# Dataset records
* * * * *

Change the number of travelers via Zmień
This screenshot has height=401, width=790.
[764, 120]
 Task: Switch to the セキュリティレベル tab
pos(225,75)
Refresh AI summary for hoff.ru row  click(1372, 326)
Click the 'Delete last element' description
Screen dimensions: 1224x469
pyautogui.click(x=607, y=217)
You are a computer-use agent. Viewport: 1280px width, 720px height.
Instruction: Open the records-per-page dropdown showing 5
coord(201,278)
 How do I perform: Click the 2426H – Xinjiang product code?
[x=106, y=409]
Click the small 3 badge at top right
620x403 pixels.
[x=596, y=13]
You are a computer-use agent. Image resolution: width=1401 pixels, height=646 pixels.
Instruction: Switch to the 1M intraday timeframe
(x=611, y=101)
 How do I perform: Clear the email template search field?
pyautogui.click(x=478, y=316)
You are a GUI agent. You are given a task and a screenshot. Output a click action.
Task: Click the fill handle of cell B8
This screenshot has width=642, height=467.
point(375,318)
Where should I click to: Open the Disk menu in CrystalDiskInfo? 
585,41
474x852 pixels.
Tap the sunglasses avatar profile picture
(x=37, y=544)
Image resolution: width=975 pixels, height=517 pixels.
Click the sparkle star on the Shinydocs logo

* * * * *

# TASK
Above are the records; reproduce all of them exactly.

# OUTPUT OF THE TASK
Change the number of travelers via Zmień
This screenshot has height=401, width=790.
[764, 120]
 Task: Switch to the セキュリティレベル tab
pos(225,75)
Refresh AI summary for hoff.ru row  click(1372, 326)
Click the 'Delete last element' description
Screen dimensions: 1224x469
pyautogui.click(x=607, y=217)
You are a computer-use agent. Viewport: 1280px width, 720px height.
Instruction: Open the records-per-page dropdown showing 5
coord(201,278)
 How do I perform: Click the 2426H – Xinjiang product code?
[x=106, y=409]
Click the small 3 badge at top right
620x403 pixels.
[x=596, y=13]
You are a computer-use agent. Image resolution: width=1401 pixels, height=646 pixels.
Instruction: Switch to the 1M intraday timeframe
(x=611, y=101)
 How do I perform: Clear the email template search field?
pyautogui.click(x=478, y=316)
You are a GUI agent. You are given a task and a screenshot. Output a click action.
Task: Click the fill handle of cell B8
This screenshot has width=642, height=467.
point(375,318)
Where should I click to: Open the Disk menu in CrystalDiskInfo? 
585,41
474x852 pixels.
Tap the sunglasses avatar profile picture
(x=37, y=544)
Image resolution: width=975 pixels, height=517 pixels.
Click the sparkle star on the Shinydocs logo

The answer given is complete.